[SOURCE MATERIAL Boundary: Start]
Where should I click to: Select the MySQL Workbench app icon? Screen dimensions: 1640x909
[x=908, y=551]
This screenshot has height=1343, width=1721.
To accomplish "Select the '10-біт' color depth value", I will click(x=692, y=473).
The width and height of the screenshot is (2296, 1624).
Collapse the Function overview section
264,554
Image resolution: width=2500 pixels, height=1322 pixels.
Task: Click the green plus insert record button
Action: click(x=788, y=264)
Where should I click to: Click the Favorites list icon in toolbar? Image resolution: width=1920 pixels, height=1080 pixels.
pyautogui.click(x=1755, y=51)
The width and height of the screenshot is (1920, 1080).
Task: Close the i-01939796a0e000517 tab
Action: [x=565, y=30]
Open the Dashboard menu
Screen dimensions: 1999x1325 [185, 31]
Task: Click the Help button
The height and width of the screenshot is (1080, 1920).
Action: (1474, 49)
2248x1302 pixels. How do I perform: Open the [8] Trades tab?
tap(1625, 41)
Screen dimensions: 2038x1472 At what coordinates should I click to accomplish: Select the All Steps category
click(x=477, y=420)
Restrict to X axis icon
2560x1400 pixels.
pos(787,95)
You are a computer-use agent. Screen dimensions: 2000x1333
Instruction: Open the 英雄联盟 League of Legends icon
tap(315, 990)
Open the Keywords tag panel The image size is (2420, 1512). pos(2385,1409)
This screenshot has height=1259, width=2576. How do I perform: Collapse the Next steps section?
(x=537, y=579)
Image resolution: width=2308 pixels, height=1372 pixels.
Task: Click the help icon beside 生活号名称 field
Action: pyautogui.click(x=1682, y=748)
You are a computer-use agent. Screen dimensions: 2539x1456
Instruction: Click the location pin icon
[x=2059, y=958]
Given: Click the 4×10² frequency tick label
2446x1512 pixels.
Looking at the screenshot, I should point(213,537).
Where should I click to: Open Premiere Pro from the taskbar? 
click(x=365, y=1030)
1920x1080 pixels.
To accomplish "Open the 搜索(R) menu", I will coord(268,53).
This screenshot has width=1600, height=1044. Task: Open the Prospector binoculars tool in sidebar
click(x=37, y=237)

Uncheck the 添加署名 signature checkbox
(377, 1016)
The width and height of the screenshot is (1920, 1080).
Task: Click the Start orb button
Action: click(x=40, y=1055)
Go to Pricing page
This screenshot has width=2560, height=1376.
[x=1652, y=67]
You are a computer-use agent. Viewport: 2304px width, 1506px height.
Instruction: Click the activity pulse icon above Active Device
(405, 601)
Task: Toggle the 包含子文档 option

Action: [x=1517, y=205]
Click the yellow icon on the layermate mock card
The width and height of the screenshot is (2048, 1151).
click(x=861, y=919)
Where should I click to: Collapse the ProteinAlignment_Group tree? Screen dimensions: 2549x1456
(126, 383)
[SOURCE MATERIAL Boundary: End]
_TASK PROMPT:_ The full set of records, transcribed exactly, is the answer.

_ANSWER SPACE:_
Where should I click to: Select the MySQL Workbench app icon? Screen dimensions: 1640x909
[x=908, y=551]
This screenshot has height=1343, width=1721.
To accomplish "Select the '10-біт' color depth value", I will click(x=692, y=473).
The width and height of the screenshot is (2296, 1624).
Collapse the Function overview section
264,554
Image resolution: width=2500 pixels, height=1322 pixels.
Task: Click the green plus insert record button
Action: click(x=788, y=264)
Where should I click to: Click the Favorites list icon in toolbar? Image resolution: width=1920 pixels, height=1080 pixels.
pyautogui.click(x=1755, y=51)
The width and height of the screenshot is (1920, 1080).
Task: Close the i-01939796a0e000517 tab
Action: [x=565, y=30]
Open the Dashboard menu
Screen dimensions: 1999x1325 [185, 31]
Task: Click the Help button
The height and width of the screenshot is (1080, 1920).
Action: (1474, 49)
2248x1302 pixels. How do I perform: Open the [8] Trades tab?
tap(1625, 41)
Screen dimensions: 2038x1472 At what coordinates should I click to accomplish: Select the All Steps category
click(x=477, y=420)
Restrict to X axis icon
2560x1400 pixels.
pos(787,95)
You are a computer-use agent. Screen dimensions: 2000x1333
Instruction: Open the 英雄联盟 League of Legends icon
tap(315, 990)
Open the Keywords tag panel The image size is (2420, 1512). pos(2385,1409)
This screenshot has height=1259, width=2576. How do I perform: Collapse the Next steps section?
(x=537, y=579)
Image resolution: width=2308 pixels, height=1372 pixels.
Task: Click the help icon beside 生活号名称 field
Action: pyautogui.click(x=1682, y=748)
You are a computer-use agent. Screen dimensions: 2539x1456
Instruction: Click the location pin icon
[x=2059, y=958]
Given: Click the 4×10² frequency tick label
2446x1512 pixels.
Looking at the screenshot, I should point(213,537).
Where should I click to: Open Premiere Pro from the taskbar? 
click(x=365, y=1030)
1920x1080 pixels.
To accomplish "Open the 搜索(R) menu", I will coord(268,53).
This screenshot has width=1600, height=1044. Task: Open the Prospector binoculars tool in sidebar
click(x=37, y=237)

Uncheck the 添加署名 signature checkbox
(377, 1016)
The width and height of the screenshot is (1920, 1080).
Task: Click the Start orb button
Action: click(x=40, y=1055)
Go to Pricing page
This screenshot has width=2560, height=1376.
[x=1652, y=67]
You are a computer-use agent. Viewport: 2304px width, 1506px height.
Instruction: Click the activity pulse icon above Active Device
(405, 601)
Task: Toggle the 包含子文档 option

Action: [x=1517, y=205]
Click the yellow icon on the layermate mock card
The width and height of the screenshot is (2048, 1151).
click(x=861, y=919)
Where should I click to: Collapse the ProteinAlignment_Group tree? Screen dimensions: 2549x1456
(126, 383)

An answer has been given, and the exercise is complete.